Available data:
════════

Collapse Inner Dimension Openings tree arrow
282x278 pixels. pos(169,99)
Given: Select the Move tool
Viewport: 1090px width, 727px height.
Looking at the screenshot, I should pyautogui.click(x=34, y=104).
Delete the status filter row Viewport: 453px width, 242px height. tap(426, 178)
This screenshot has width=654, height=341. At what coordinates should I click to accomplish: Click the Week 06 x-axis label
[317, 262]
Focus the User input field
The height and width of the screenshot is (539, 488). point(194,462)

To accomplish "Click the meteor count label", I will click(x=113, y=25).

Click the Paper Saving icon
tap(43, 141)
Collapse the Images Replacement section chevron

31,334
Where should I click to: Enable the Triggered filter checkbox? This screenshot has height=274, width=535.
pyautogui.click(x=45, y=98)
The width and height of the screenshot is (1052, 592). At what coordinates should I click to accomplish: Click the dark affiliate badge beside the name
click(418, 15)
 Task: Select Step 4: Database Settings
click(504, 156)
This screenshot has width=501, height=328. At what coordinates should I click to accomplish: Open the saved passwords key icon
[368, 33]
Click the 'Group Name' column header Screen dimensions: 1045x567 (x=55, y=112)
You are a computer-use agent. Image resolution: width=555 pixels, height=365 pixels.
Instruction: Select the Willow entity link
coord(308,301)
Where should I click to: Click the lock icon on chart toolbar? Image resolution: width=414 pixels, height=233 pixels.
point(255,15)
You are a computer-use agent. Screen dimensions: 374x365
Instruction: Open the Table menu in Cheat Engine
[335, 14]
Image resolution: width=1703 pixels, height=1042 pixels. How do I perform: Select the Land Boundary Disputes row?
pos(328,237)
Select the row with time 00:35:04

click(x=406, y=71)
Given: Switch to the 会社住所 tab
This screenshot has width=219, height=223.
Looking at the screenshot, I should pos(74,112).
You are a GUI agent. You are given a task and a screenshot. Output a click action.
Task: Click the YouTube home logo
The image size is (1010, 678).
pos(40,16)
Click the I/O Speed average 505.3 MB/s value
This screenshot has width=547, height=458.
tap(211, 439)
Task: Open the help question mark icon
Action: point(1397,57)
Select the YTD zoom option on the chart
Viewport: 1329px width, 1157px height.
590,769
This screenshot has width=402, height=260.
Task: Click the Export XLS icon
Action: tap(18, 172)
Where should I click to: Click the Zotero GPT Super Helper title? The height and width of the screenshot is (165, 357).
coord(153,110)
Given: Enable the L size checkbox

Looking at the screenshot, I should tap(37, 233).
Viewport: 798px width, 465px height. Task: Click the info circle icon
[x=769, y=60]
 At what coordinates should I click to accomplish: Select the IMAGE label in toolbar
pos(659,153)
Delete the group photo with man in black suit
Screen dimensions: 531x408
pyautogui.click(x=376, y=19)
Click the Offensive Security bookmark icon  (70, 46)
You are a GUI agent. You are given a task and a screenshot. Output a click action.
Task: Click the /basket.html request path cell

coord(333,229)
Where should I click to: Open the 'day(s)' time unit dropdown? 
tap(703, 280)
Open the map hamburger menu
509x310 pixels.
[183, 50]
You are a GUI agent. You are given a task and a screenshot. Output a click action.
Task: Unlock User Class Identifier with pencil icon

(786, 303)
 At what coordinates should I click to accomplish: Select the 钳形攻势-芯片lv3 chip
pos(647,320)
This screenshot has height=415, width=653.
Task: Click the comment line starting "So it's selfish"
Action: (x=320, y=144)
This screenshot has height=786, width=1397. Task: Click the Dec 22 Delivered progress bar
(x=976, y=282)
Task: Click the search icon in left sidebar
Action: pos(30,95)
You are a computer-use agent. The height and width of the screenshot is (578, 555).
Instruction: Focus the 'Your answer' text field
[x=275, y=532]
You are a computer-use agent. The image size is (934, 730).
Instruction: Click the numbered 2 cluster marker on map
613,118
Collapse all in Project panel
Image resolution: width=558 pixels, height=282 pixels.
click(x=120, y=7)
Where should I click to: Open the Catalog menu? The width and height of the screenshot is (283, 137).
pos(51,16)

════════

What you need to do:
Render every line above as a Markdown table with the columns "No." and "Text", numbering the rows from 1 and omitting blank lines.

Output:
| No. | Text |
|---|---|
| 1 | Collapse Inner Dimension Openings tree arrow |
| 2 | 282x278 pixels. pos(169,99) |
| 3 | Given: Select the Move tool |
| 4 | Viewport: 1090px width, 727px height. |
| 5 | Looking at the screenshot, I should pyautogui.click(x=34, y=104). |
| 6 | Delete the status filter row Viewport: 453px width, 242px height. tap(426, 178) |
| 7 | This screenshot has width=654, height=341. At what coordinates should I click to accomplish: Click the Week 06 x-axis label |
| 8 | [317, 262] |
| 9 | Focus the User input field |
| 10 | The height and width of the screenshot is (539, 488). point(194,462) |
| 11 | To accomplish "Click the meteor count label", I will click(x=113, y=25). |
| 12 | Click the Paper Saving icon |
| 13 | tap(43, 141) |
| 14 | Collapse the Images Replacement section chevron |
| 15 | 31,334 |
| 16 | Where should I click to: Enable the Triggered filter checkbox? This screenshot has height=274, width=535. |
| 17 | pyautogui.click(x=45, y=98) |
| 18 | The width and height of the screenshot is (1052, 592). At what coordinates should I click to accomplish: Click the dark affiliate badge beside the name |
| 19 | click(418, 15) |
| 20 |  Task: Select Step 4: Database Settings |
| 21 | click(504, 156) |
| 22 | This screenshot has width=501, height=328. At what coordinates should I click to accomplish: Open the saved passwords key icon |
| 23 | [368, 33] |
| 24 | Click the 'Group Name' column header Screen dimensions: 1045x567 (x=55, y=112) |
| 25 | You are a computer-use agent. Image resolution: width=555 pixels, height=365 pixels. |
| 26 | Instruction: Select the Willow entity link |
| 27 | coord(308,301) |
| 28 | Where should I click to: Click the lock icon on chart toolbar? Image resolution: width=414 pixels, height=233 pixels. |
| 29 | point(255,15) |
| 30 | You are a computer-use agent. Screen dimensions: 374x365 |
| 31 | Instruction: Open the Table menu in Cheat Engine |
| 32 | [335, 14] |
| 33 | Image resolution: width=1703 pixels, height=1042 pixels. How do I perform: Select the Land Boundary Disputes row? |
| 34 | pos(328,237) |
| 35 | Select the row with time 00:35:04 |
| 36 | click(x=406, y=71) |
| 37 | Given: Switch to the 会社住所 tab |
| 38 | This screenshot has width=219, height=223. |
| 39 | Looking at the screenshot, I should pos(74,112). |
| 40 | You are a GUI agent. You are given a task and a screenshot. Output a click action. |
| 41 | Task: Click the YouTube home logo |
| 42 | The image size is (1010, 678). |
| 43 | pos(40,16) |
| 44 | Click the I/O Speed average 505.3 MB/s value |
| 45 | This screenshot has width=547, height=458. |
| 46 | tap(211, 439) |
| 47 | Task: Open the help question mark icon |
| 48 | Action: point(1397,57) |
| 49 | Select the YTD zoom option on the chart |
| 50 | Viewport: 1329px width, 1157px height. |
| 51 | 590,769 |
| 52 | This screenshot has width=402, height=260. |
| 53 | Task: Click the Export XLS icon |
| 54 | Action: tap(18, 172) |
| 55 | Where should I click to: Click the Zotero GPT Super Helper title? The height and width of the screenshot is (165, 357). |
| 56 | coord(153,110) |
| 57 | Given: Enable the L size checkbox |
| 58 | Looking at the screenshot, I should tap(37, 233). |
| 59 | Viewport: 798px width, 465px height. Task: Click the info circle icon |
| 60 | [x=769, y=60] |
| 61 |  At what coordinates should I click to accomplish: Select the IMAGE label in toolbar |
| 62 | pos(659,153) |
| 63 | Delete the group photo with man in black suit |
| 64 | Screen dimensions: 531x408 |
| 65 | pyautogui.click(x=376, y=19) |
| 66 | Click the Offensive Security bookmark icon  (70, 46) |
| 67 | You are a GUI agent. You are given a task and a screenshot. Output a click action. |
| 68 | Task: Click the /basket.html request path cell |
| 69 | coord(333,229) |
| 70 | Where should I click to: Open the 'day(s)' time unit dropdown?  |
| 71 | tap(703, 280) |
| 72 | Open the map hamburger menu |
| 73 | 509x310 pixels. |
| 74 | [183, 50] |
| 75 | You are a GUI agent. You are given a task and a screenshot. Output a click action. |
| 76 | Task: Unlock User Class Identifier with pencil icon |
| 77 | (786, 303) |
| 78 |  At what coordinates should I click to accomplish: Select the 钳形攻势-芯片lv3 chip |
| 79 | pos(647,320) |
| 80 | This screenshot has height=415, width=653. |
| 81 | Task: Click the comment line starting "So it's selfish" |
| 82 | Action: (x=320, y=144) |
| 83 | This screenshot has height=786, width=1397. Task: Click the Dec 22 Delivered progress bar |
| 84 | (x=976, y=282) |
| 85 | Task: Click the search icon in left sidebar |
| 86 | Action: pos(30,95) |
| 87 | You are a computer-use agent. The height and width of the screenshot is (578, 555). |
| 88 | Instruction: Focus the 'Your answer' text field |
| 89 | [x=275, y=532] |
| 90 | You are a computer-use agent. The image size is (934, 730). |
| 91 | Instruction: Click the numbered 2 cluster marker on map |
| 92 | 613,118 |
| 93 | Collapse all in Project panel |
| 94 | Image resolution: width=558 pixels, height=282 pixels. |
| 95 | click(x=120, y=7) |
| 96 | Where should I click to: Open the Catalog menu? The width and height of the screenshot is (283, 137). |
| 97 | pos(51,16) |